═════ Makale ═════

The Others Kosova'da gerginlik tırmanıyor

Kosova'da gerginlik tırmanıyor

26.11.1996 - 00:00 | Son Güncellenme:

Sunuş:Eski Yugoslavya'nın "özerk bölgesi" Kosova ile Sırbistan arasındaki ilişkiler gittikçe gerginleşiyor. Kosova 'daki son durumu Bilkent Üniversitesi öğretim üyesi ve Balkan araştırmaları uzmanı Doç. Dr. Hasan Ünal yorumluyor.

Kosovada gerginlik tırmanıyor


KOSOVA'da Şubat ayından beri dikkat çeken gerginlik tırmanıyor. 25 Ekim'de Priştina polis müfettişi Miloş Nikoliç ile Poduyeva işçi bulma kurumu memurlarından Dragan Rakiç kimliği meçhul kişilerce öldürüldü.

═════ Sağlanan Bilgiler ═════

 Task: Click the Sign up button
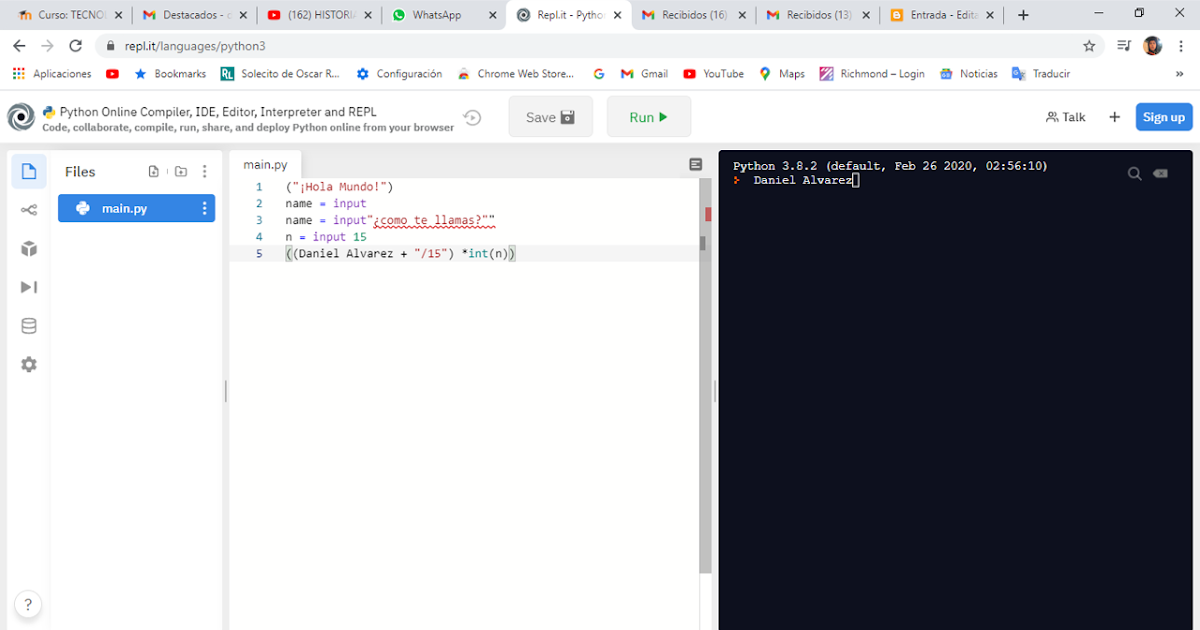(x=1163, y=116)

═════

- **Görevler**
1. Makaleye göre aşağıdaki soruları cevaplayın.
(a) Kosova'daki son durumu hangi üniversitenin öğretim üyesi yorumluyor?
(b) Kosova'da dikkat çeken gerginlik hangi aydan beri sürüyor?
(c) Miloş Nikoliç ile Dragan Rakiç hangi tarihte öldürüldü?
2. Makalenin "KOSOVA'da Şubat ayından" ifadesinden başlayıp "meçhul kişilerce öldürüldü." ifadesine kadar (bu ifade de dahil) olan kısmını aynen yazdırın.
3. Makalede adı geçen kişiler kimlerdir? Hepsini sıralayın.

- **Cevap Anahtarı**
1.
(a) Bilkent Üniversitesi
(b) Şubat
(c) 25 Ekim

2.
KOSOVA'da Şubat ayından beri dikkat çeken gerginlik tırmanıyor. 25 Ekim'de Priştina polis müfettişi Miloş Nikoliç ile Poduyeva işçi bulma kurumu memurlarından Dragan Rakiç kimliği meçhul kişilerce öldürüldü.

3. Hasan Ünal, Miloş Nikoliç, Dragan Rakiç